Victoire tranquille ou surprise ? Pronostic pour le match de Coupe du monde entre le Maroc et Haïti
Haïti
Le match de la 3e journée de la phase de groupes de la Coupe du monde entre le Maroc et Haïti, programmé dans la nuit du 25 juin, s'annonce sur le papier comme une confrontation entre deux équipes aux ambitions différentes. Mais en réalité, il s'agit d'une rencontre où l'une vise la première place du groupe et l'autre cherche à préserver son honneur lors d'un tournoi historique pour elle.
Compositions probables
- Maroc : Bounou, Hakimi, Diop, Riad, Mazraoui, Ainuhi, Bouaddi, Dias, Ounahi, Hannous, Saibari.
- Haïti : Placide, Delcroix, Ade, Arcus, Didson, Expérience, Jacques, Belgarde, Providence, Pierrot, Isidor.
Sur ce tournoi, le Maroc apparaît comme une équipe qui pratique un « football intelligent sans risque inutile ». Leur nul face au Brésil n'avait rien d'un hasard : ce fut un match maîtrisé, durant lequel l'équipe a su résister à la pression, imposer son style et s'est même approchée de la victoire.

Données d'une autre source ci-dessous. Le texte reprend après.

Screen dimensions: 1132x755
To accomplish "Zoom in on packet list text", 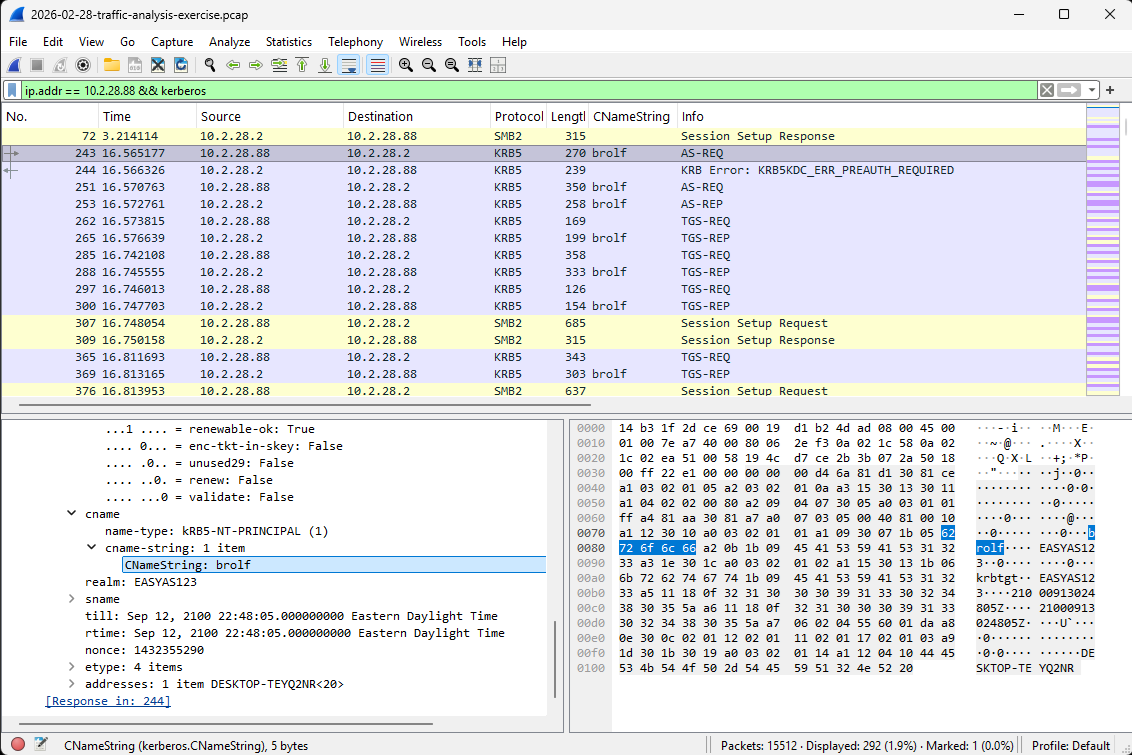I will (406, 65).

Le succès face à l'Écosse n'a fait que renforcer l'image d'un collectif qui ne cherche pas le spectacle, mais parvient presque toujours à obtenir le résultat souhaité. On sent dans cette équipe une idée directrice très claire : ne jamais se découvrir sans nécessité et ramener le jeu le plus vite possible dans des zones sous contrôle.
Fait intéressant, malgré tout ce pragmatisme, le Maroc ne donne pas l'impression d'être une équipe défensive. Offensivement, elle agit de façon rationnelle mais variée — en exploitant les ailes, les coups de pied arrêtés et les transitions rapides. De plus, l'équipe dépense très peu d'énergie inutilement, un atout caché sur la durée du tournoi.
Dans ce contexte, le match contre Haïti devient pour le Maroc moins un test de force qu'une question de concentration. Ce genre de rencontre n'est dangereux que par un seul aspect : le risque de sous-estimer l'adversaire. Mais dans la situation actuelle, le Maroc connaît trop bien la valeur de chaque point pour se permettre le moindre relâchement.
Haïti, dans cette Coupe du monde, est une équipe qui joue davantage par séquences que par structures établies. Contre l'Écosse, ils ont résisté grâce à leur discipline et leur compacité, mais il était déjà évident que l'attaque manquait de vitesse d'exécution et de qualité dans la dernière passe.
La défaite face au Brésil (0-3) n'a fait que souligner cet écart de niveau. Personne n'attendait un autre résultat. Le vrai problème d'Haïti n'est pas le manque de volonté, mais l'incapacité à sortir proprement et régulièrement de sa défense. L'équipe est souvent contrainte de dégager le ballon sans pouvoir construire, ce qui rend sa possession brève et peu efficace.
Face à des équipes capables de presser intelligemment, cela se traduit par une pression défensive permanente. Mais il ne faut pas totalement écarter Haïti : sur certaines périodes, lorsqu'ils parviennent à s'organiser, ils savent résister à la pression et même se créer quelques demi-occasions en transition rapide. Mais ces phases sont trop rares pour espérer rivaliser avec des collectifs plus aguerris.
Avant d'affronter le Maroc, l'objectif d'Haïti semble plutôt de « ne pas s'effondrer » que de réellement lutter pour le résultat. Leur principale chance réside dans le fait de garder le score vierge le plus longtemps possible et de tenter leur chance sur les coups de pied arrêtés ou sur des actions isolées. Mais face à une équipe aussi organisée et patiente, la mission paraît presque impossible.
Où placer son pari ?
L'écart d'organisation et de maîtrise du jeu entre les deux équipes est trop flagrant. Dès lors, la question principale n'est pas tant le suspense, mais de savoir à quel moment le Maroc parviendra à percer le verrou adverse et imposer son contrôle sans prendre de risque. Mon conseil : parier sur Haïti qui rentre chez elle sans avoir marqué le moindre but dans cette Coupe du monde.